Jonathan Jacobs is an experienced and compassionate divorce lawyer in Orlando Florida, Winter Park, and a Clermont divorce lawyer who loves to work with clients that want the best for their families. Call today for a consultation.

Unlawful Detainer Attorney Lake County Florida

Unlawful Detainer Attorney Lake County Florida

Unlawful Detainer Attorney Lake County Florida

Jonathan Jacobs is an Unlawful Detainer Attorney Lake County Florida helping clients get possession of their homes back in Clermont, Minneola, Tavares, Leesburg, Mount Dora, Howie-in-the Hills, the Villages, and in all of Lake County Florida. An unlawful detainer case has certain minimum legal requirements. First, the defendant must not have a contract (lease) with you to stay at the residence (house, apartment, condo, etc.). Second, the defendant should not be able to show the court they are paying you rent. Third, you should first revoke the defendant’s right to occupy your home before filing a lawsuit. An Unlawful Detainer Attorney Lake County Florida will tell you how to resolve your case. An unlawful detainer is NOT an eviction. It is an action for repossession of a home.

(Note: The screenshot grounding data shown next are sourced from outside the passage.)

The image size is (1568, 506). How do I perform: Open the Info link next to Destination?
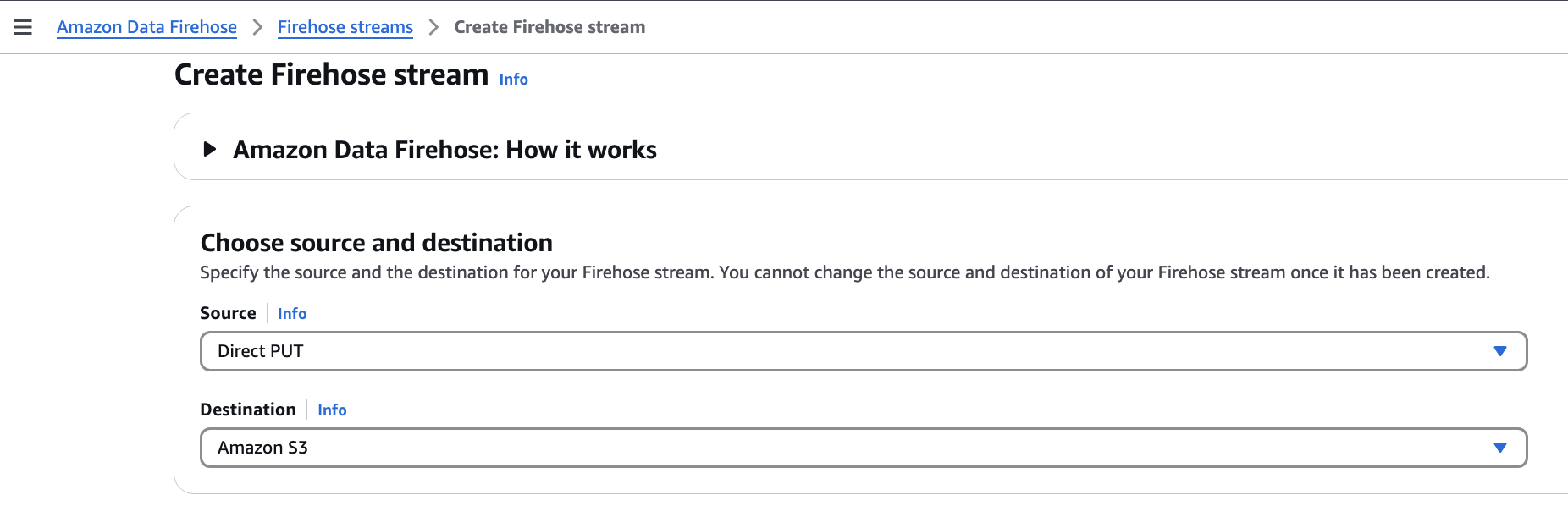332,410
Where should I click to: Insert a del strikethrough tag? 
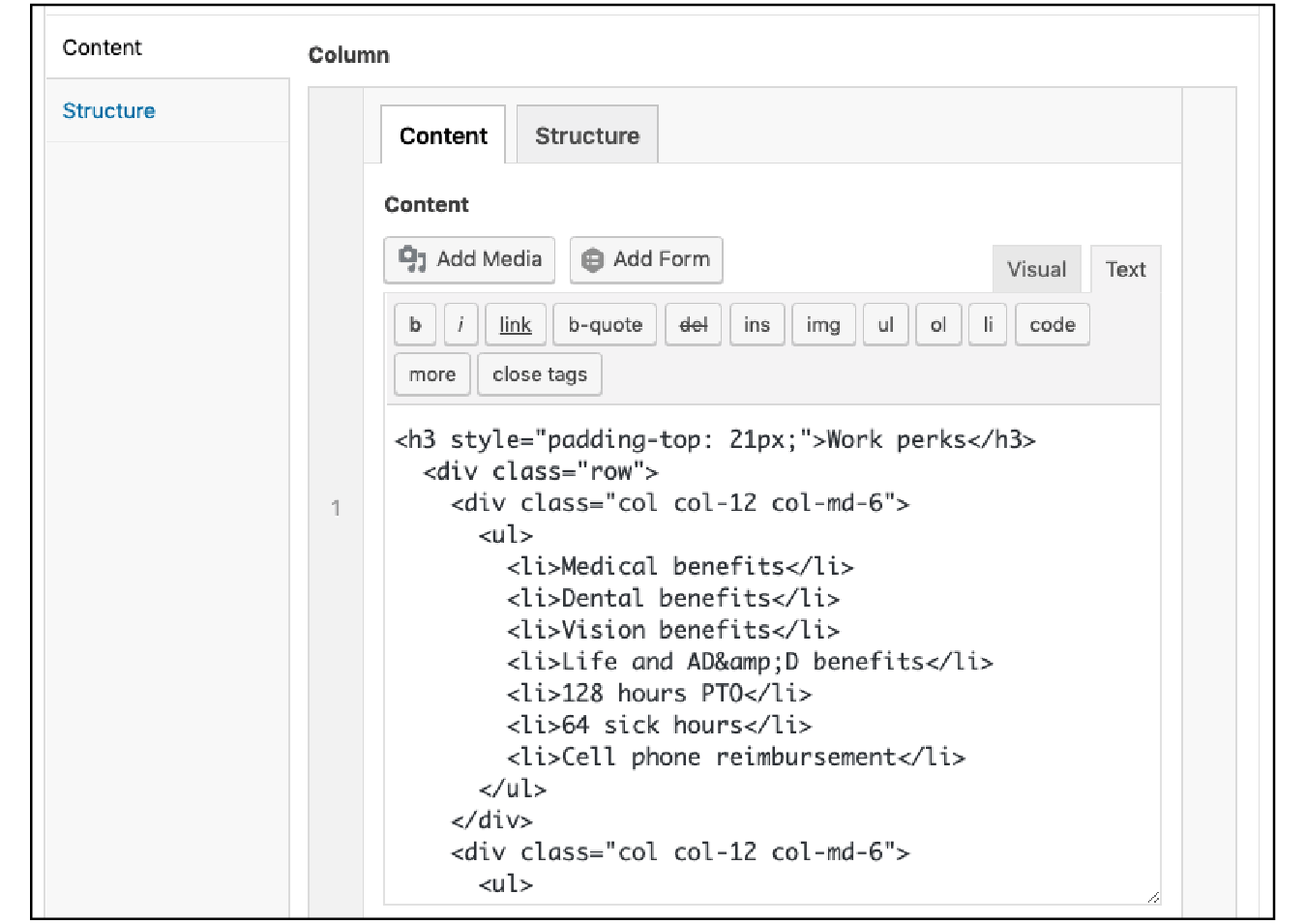[693, 324]
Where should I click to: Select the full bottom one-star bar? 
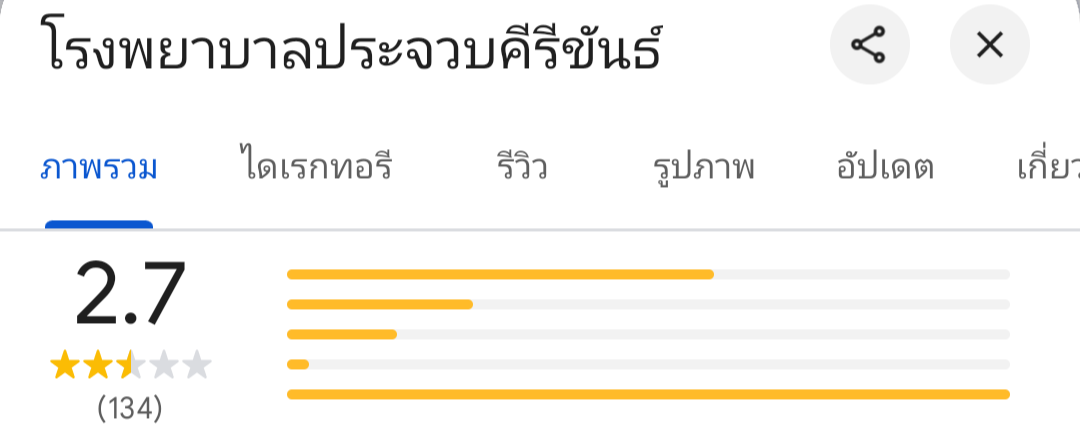tap(648, 394)
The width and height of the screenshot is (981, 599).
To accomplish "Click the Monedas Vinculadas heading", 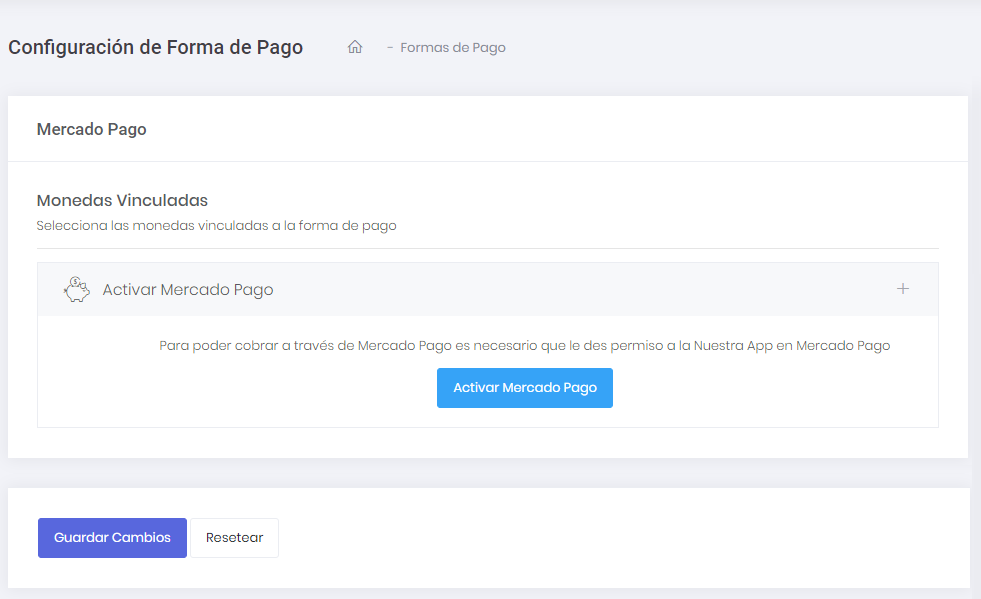I will [x=122, y=200].
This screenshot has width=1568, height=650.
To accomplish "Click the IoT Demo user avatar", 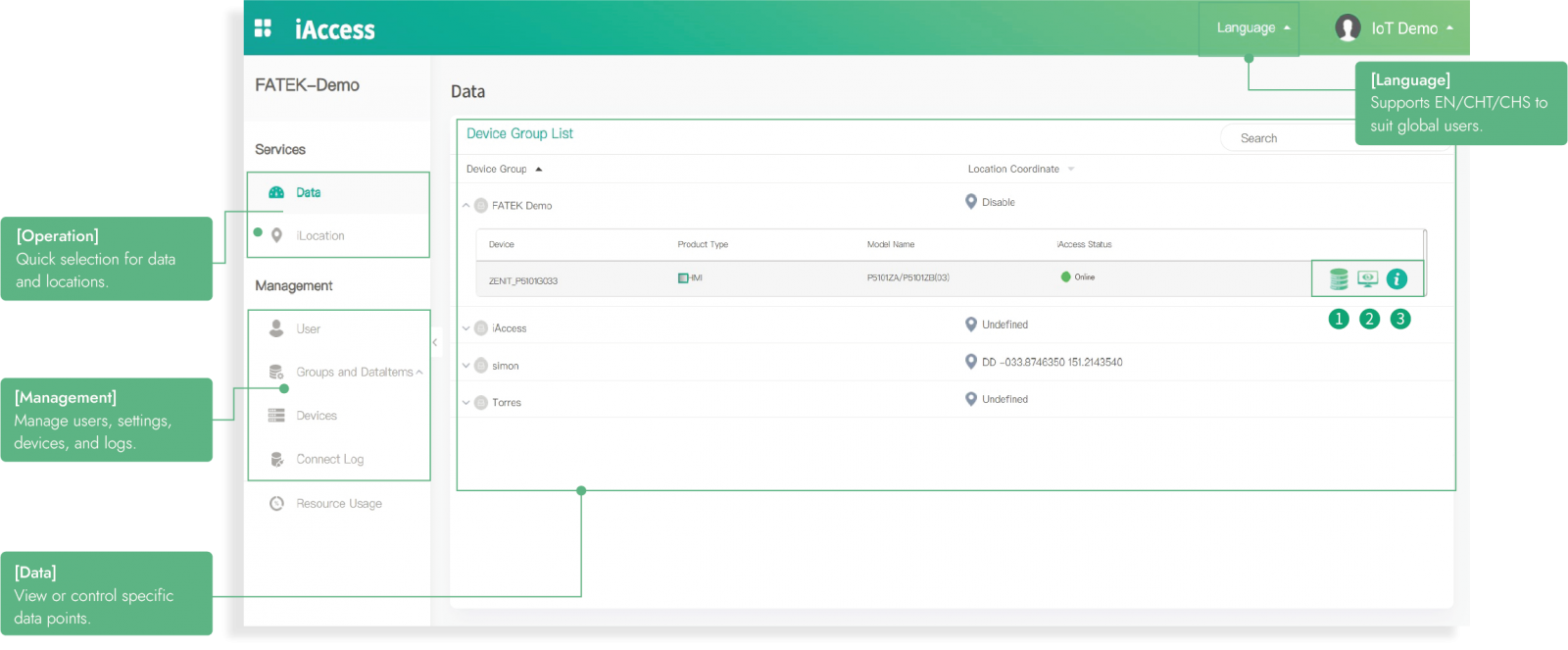I will [1348, 28].
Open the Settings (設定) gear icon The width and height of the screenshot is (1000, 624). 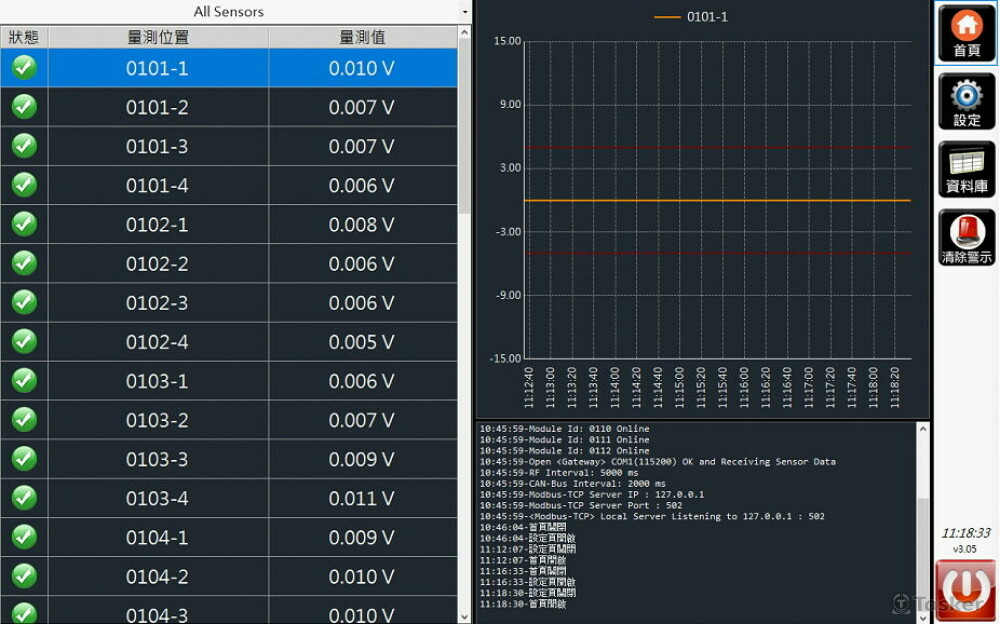(x=966, y=101)
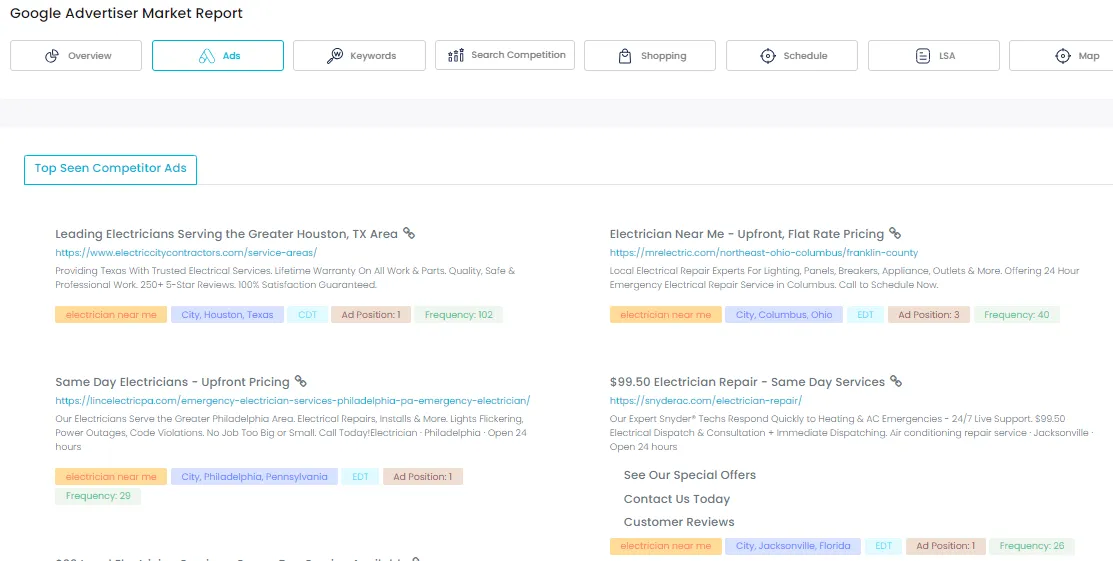
Task: Click the See Our Special Offers sitelink
Action: coord(689,475)
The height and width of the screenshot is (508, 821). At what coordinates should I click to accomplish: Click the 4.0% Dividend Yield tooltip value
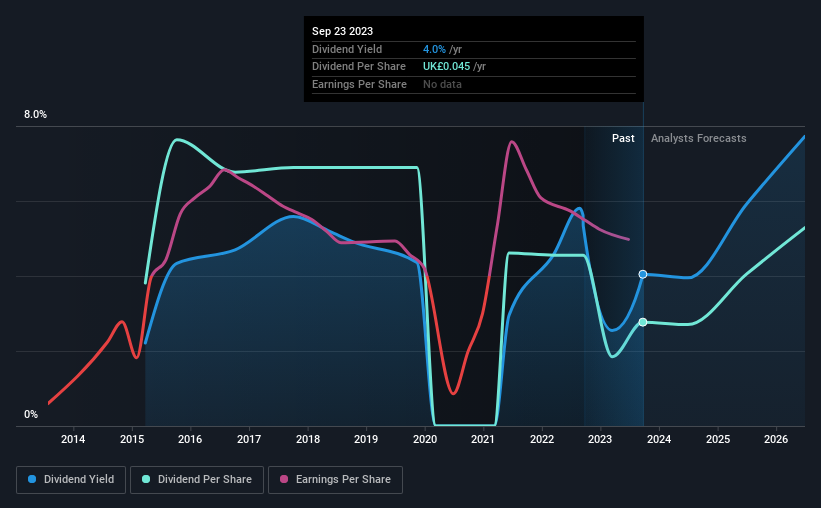(x=434, y=49)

Unlawful Detainer Attorney Lake County Florida How Does it Work?

An Unlawful Detainer Attorney Lake County Florida will first ask about your situation. Your facts must demonstrate that filing an unlawful detainer action is right for you. If your facts are not right for an unlawful detainer case, perhaps an action for eviction or ejectment will be more appropriate.

Once an unlawful detainer attorney from the Jacobs Law Firm confirms that your case is right for litigation, we will draft your legal paperwork. Because we have experience with unlawful detainer cases, we know what to file, where to file it, and can let you know upfront all of the expenses associated with this type of a case. Evictions are straight forward. Unlawful detainer cases are a different type of lawsuit.

Defenses Against Unlawful Detainer Claims

As an Unlawful Detainer Attorney Lake County Florida, it is true that not every plaintiff in an unlawful detainer case will win. The defendant may have valid defenses. For instance, they may have evidence of a lease contract. Or perhaps, they have paid you to live in your residence and have evidence of payment. Think carefully about the facts that the court will hear when your case goes before the judge.